⟨

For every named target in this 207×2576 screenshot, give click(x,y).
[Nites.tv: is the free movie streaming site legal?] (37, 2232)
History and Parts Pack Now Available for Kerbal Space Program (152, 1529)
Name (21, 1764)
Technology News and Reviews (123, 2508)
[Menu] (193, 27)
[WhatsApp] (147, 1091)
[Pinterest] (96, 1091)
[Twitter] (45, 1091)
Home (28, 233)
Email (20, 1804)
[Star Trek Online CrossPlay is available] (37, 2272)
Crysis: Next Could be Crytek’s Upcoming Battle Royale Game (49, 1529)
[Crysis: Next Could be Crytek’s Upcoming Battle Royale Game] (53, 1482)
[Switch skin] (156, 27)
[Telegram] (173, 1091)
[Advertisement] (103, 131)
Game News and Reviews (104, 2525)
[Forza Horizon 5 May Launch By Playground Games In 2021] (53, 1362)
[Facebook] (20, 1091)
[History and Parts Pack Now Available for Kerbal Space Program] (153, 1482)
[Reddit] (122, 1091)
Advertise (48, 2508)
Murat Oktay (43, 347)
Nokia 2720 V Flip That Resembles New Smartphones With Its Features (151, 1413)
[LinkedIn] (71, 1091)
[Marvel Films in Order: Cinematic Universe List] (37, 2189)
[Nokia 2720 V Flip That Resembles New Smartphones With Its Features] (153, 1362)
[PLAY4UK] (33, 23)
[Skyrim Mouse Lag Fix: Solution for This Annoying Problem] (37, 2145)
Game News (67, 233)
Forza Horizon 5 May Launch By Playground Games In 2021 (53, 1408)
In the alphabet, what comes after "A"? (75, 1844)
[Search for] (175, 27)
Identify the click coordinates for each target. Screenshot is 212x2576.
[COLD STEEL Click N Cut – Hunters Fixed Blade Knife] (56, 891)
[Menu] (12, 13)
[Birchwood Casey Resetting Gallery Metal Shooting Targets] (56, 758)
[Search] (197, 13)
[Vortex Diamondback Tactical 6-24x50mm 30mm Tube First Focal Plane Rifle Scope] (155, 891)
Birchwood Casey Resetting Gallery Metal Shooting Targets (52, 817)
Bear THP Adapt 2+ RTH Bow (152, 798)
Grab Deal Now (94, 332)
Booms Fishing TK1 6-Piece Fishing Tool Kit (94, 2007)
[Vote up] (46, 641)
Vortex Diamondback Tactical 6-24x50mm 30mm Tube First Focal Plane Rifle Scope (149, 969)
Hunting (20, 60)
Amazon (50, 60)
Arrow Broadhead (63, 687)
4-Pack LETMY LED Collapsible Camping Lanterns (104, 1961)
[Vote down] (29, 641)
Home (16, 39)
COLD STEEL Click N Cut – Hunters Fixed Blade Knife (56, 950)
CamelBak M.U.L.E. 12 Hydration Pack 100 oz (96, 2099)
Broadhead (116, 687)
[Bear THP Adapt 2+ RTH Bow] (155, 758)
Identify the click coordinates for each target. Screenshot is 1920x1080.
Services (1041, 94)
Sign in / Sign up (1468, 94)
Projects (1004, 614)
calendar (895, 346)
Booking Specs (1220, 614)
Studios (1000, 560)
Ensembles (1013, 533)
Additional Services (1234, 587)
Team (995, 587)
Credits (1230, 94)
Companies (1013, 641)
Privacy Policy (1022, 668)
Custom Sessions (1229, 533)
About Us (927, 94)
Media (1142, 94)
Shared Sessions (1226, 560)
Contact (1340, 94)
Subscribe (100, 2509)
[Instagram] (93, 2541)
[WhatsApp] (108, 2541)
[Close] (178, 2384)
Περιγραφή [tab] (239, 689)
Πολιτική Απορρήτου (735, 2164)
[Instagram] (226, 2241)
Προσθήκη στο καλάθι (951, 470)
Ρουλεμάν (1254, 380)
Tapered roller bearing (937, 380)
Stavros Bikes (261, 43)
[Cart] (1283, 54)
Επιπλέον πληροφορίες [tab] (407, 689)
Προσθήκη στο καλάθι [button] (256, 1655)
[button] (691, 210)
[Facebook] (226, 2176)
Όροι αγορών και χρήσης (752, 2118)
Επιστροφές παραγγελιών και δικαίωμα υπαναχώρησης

⟩

Problem to work on:
Leave out every line after the one with "[History and Parts". Reproduce the material above exactly from its first line through that line.

Answer section:
For every named target in this 207×2576 screenshot, give click(x,y).
[Nites.tv: is the free movie streaming site legal?] (37, 2232)
History and Parts Pack Now Available for Kerbal Space Program (152, 1529)
Name (21, 1764)
Technology News and Reviews (123, 2508)
[Menu] (193, 27)
[WhatsApp] (147, 1091)
[Pinterest] (96, 1091)
[Twitter] (45, 1091)
Home (28, 233)
Email (20, 1804)
[Star Trek Online CrossPlay is available] (37, 2272)
Crysis: Next Could be Crytek’s Upcoming Battle Royale Game (49, 1529)
[Crysis: Next Could be Crytek’s Upcoming Battle Royale Game] (53, 1482)
[Switch skin] (156, 27)
[Telegram] (173, 1091)
[Advertisement] (103, 131)
Game News and Reviews (104, 2525)
[Forza Horizon 5 May Launch By Playground Games In 2021] (53, 1362)
[Facebook] (20, 1091)
[History and Parts Pack Now Available for Kerbal Space Program] (153, 1482)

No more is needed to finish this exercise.